It is with some hesitation that I take issue with the latest publication of the renowned Henry Sokolski and Sharon Squassoni on August 15 in the Bulletin of Atomic Scientists, titled: “Actually, the NPT doesn’t guarantee a right to make nuclear fuel.”
But someone should defend the IAEA and international safeguards! Here are points in question.
‘The [NPT] treaty was designed to prevent dangerous bombmaking activities.’
NPT is far more complex than that. It is common to state the three pillars of NPT: nuclear disarmament; nuclear nonproliferation; and peaceful uses of nuclear technology. Nonproliferation involves the commitment of non-nuclear states not to pursue nuclear weapons and to accept IAEA inspection to confirm that commitment is being followed. Perhaps Sokolsky intends to refer to INFCIRC/153, which lays out how IAEA and the state cooperate to carry out that confirmation. If so, INFCIRC/153 is not designed to ‘prevent’. It is designed to deter and to detect. The objective of safeguards is defined as ‘timely detection of diversion of significant quantities of nuclear material…and deterrence of such diversion by the risk of early detection.’ [para 28]
‘What inspections alone can prevent is precious little and has been exaggerated for decades.’ The assumption that ‘diversions of fissile material from the fuel-making enterprise can be detected early and reliably enough to prevent nuclear bombs from being made. That’s just not true.’ ‘One could monitor such activities and materials, but it was impossible to detect possible diversions early enough to prevent bombs from being built.’
Those statements make me wonder how much the authors know about how IAEA safeguards under the NPT have been implemented. On the matter of detecting diversion, IAEA has continually improved its capabilities as technology has developed. Those with knowledge of implementation procedures believe the probability of detecting diversion is adequate. On the matter of detecting early enough, inspections are carried out at intervals (continuous or 1-month or 3-month or 1-year) appropriate to the type of nuclear material in order to give notice of detection is time for actions to be taken before even a crude nuclear weapon could be fabricated for use in a nuclear test. Regarding bombs being built, including mating them with a delivery system, that would take significant time, on the order of year(s).
‘The dangers of allowing non-weapon states to make nuclear fuel have always been high.’ ‘In the early 1980s, the United States authorized Japan to separate plutonium from American-origin spent fuel.
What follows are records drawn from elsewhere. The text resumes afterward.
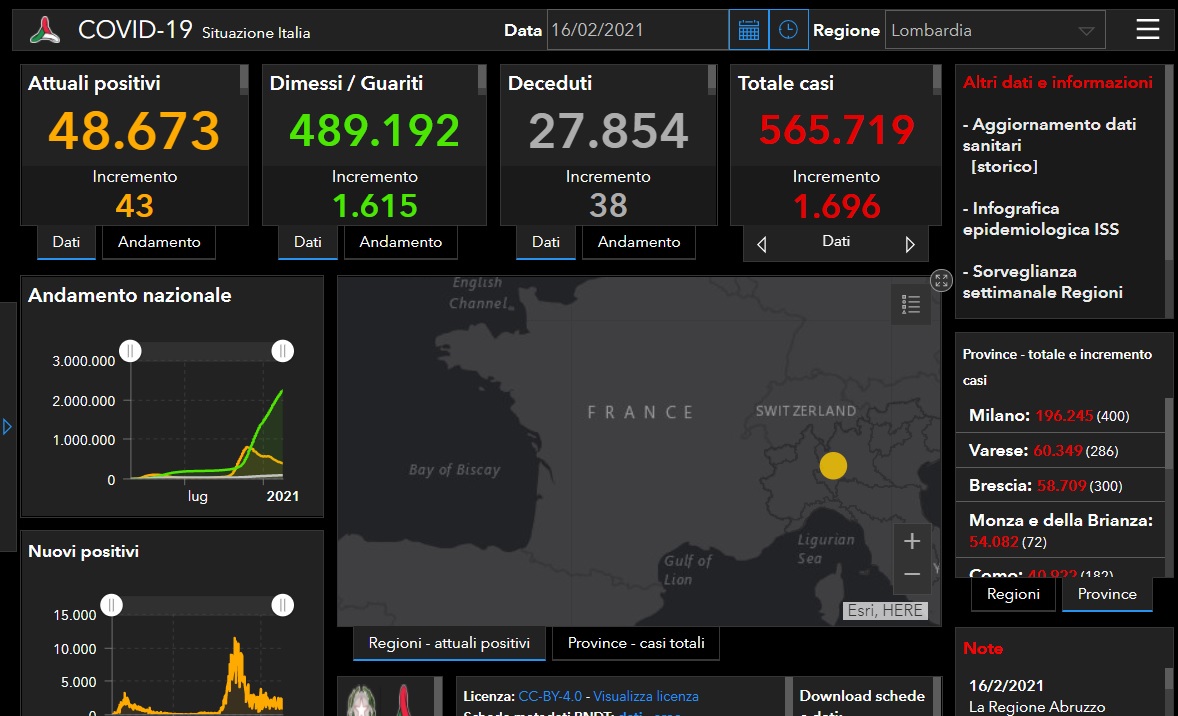Grab right handle of Nuovi positivi slider
The width and height of the screenshot is (1178, 716).
click(x=283, y=604)
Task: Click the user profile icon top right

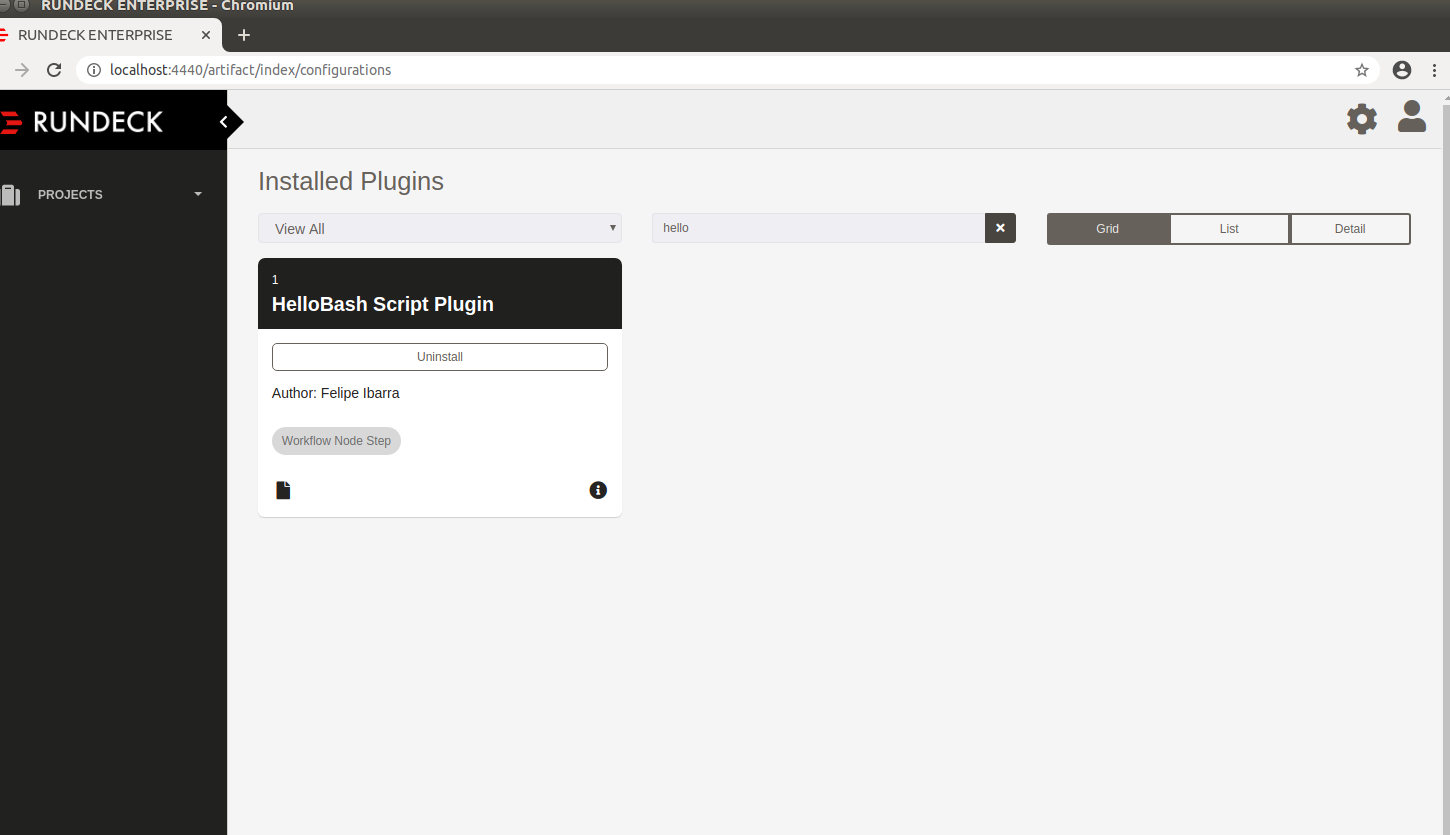Action: click(x=1411, y=116)
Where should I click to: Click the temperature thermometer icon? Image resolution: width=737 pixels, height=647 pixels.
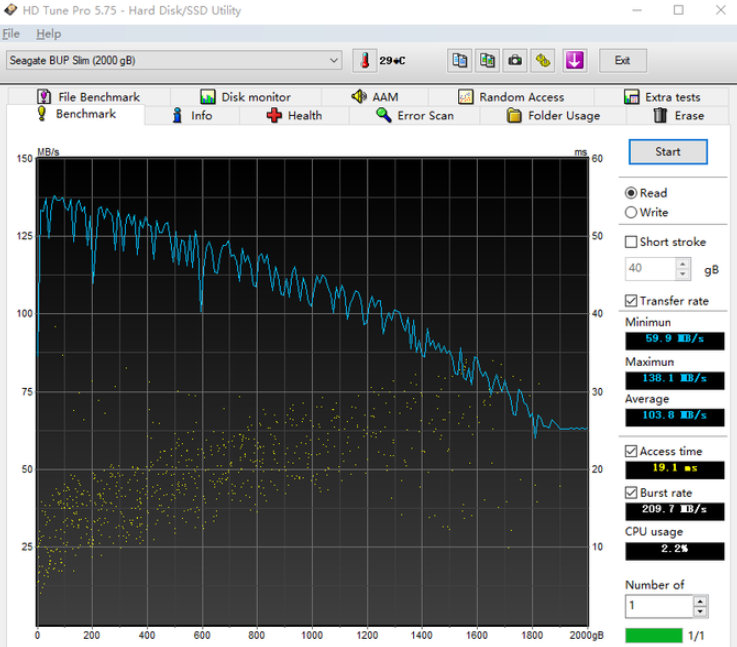365,60
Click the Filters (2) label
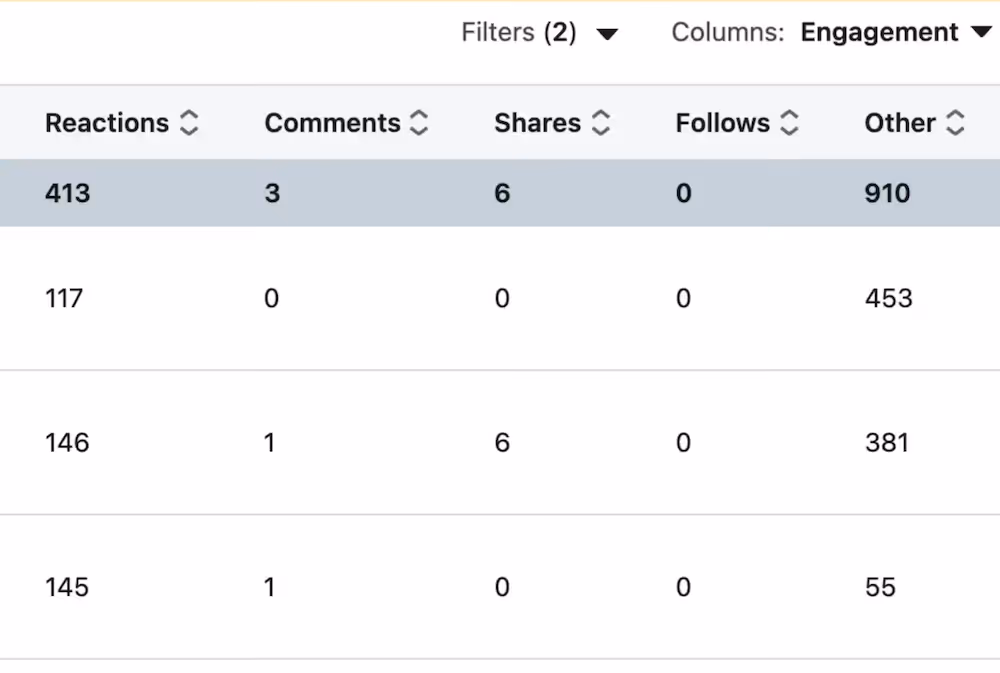 (518, 32)
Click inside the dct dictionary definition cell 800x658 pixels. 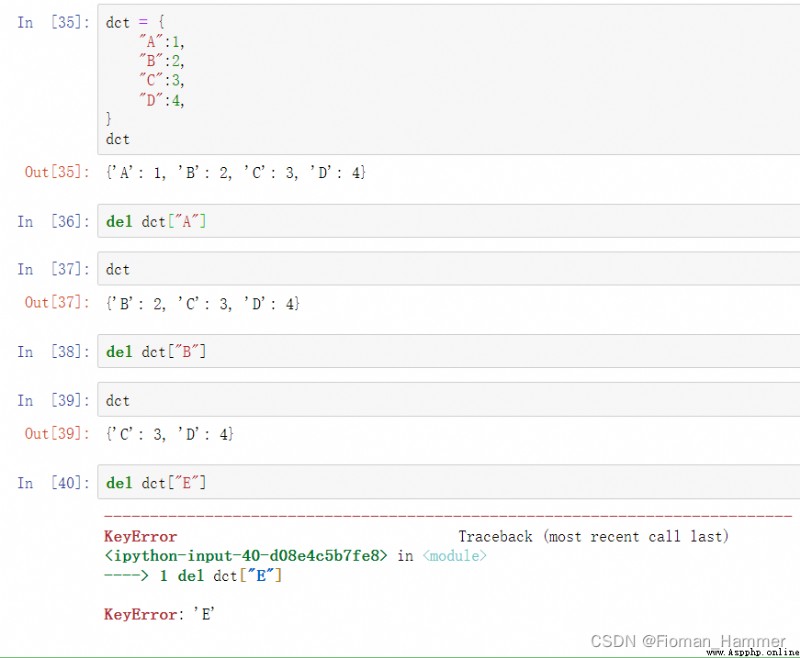(x=448, y=79)
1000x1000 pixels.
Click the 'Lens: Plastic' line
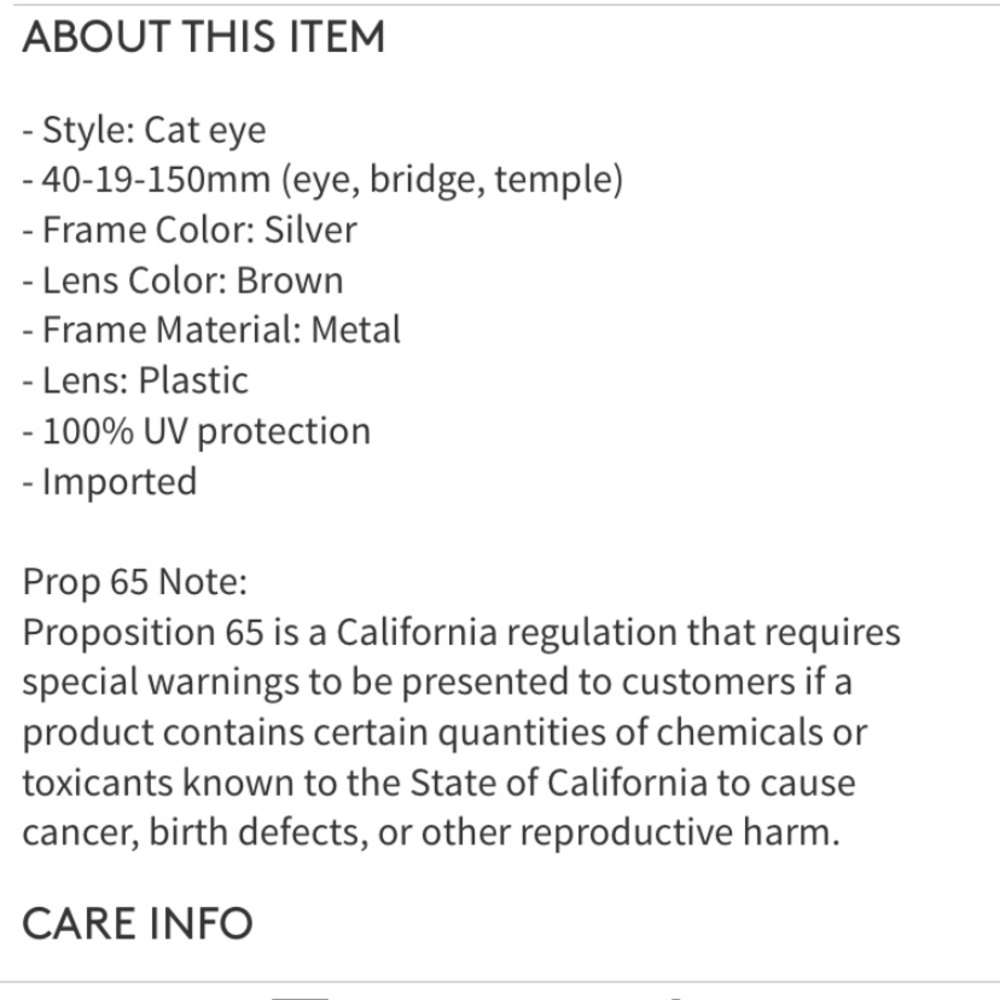[x=135, y=380]
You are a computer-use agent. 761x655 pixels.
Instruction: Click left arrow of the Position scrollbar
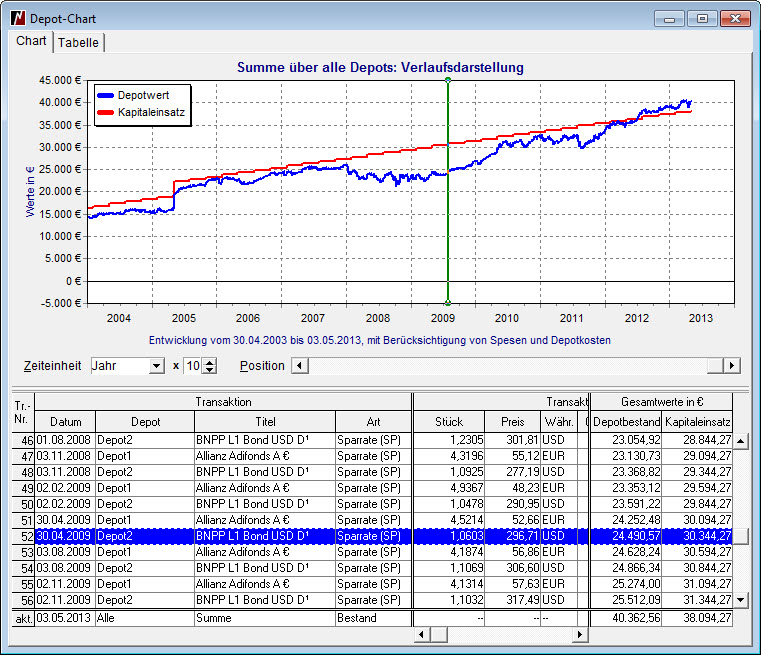click(298, 366)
Then, Washington authorized Euratom nations to do the same and accepted their commercial enrichment of uranium.’
As the second and third sentences indicate, the ‘allowance’ is by a supplying state for a receiving state. This process is a part of the nonproliferation regime, but outside NPT. There is nothing about 'allowance' in NPT. Whether a supplier state decides to ‘allow’ can be important. The case in particular today is whether the U.S. will ‘allow’ Saudi Arabia to enrich and reprocess nuclear fuel, as it requests. The U.S. got acceptance by UAE of no enrichment or reprocessing. Let’s see what the current administration does with Saudi Arabia.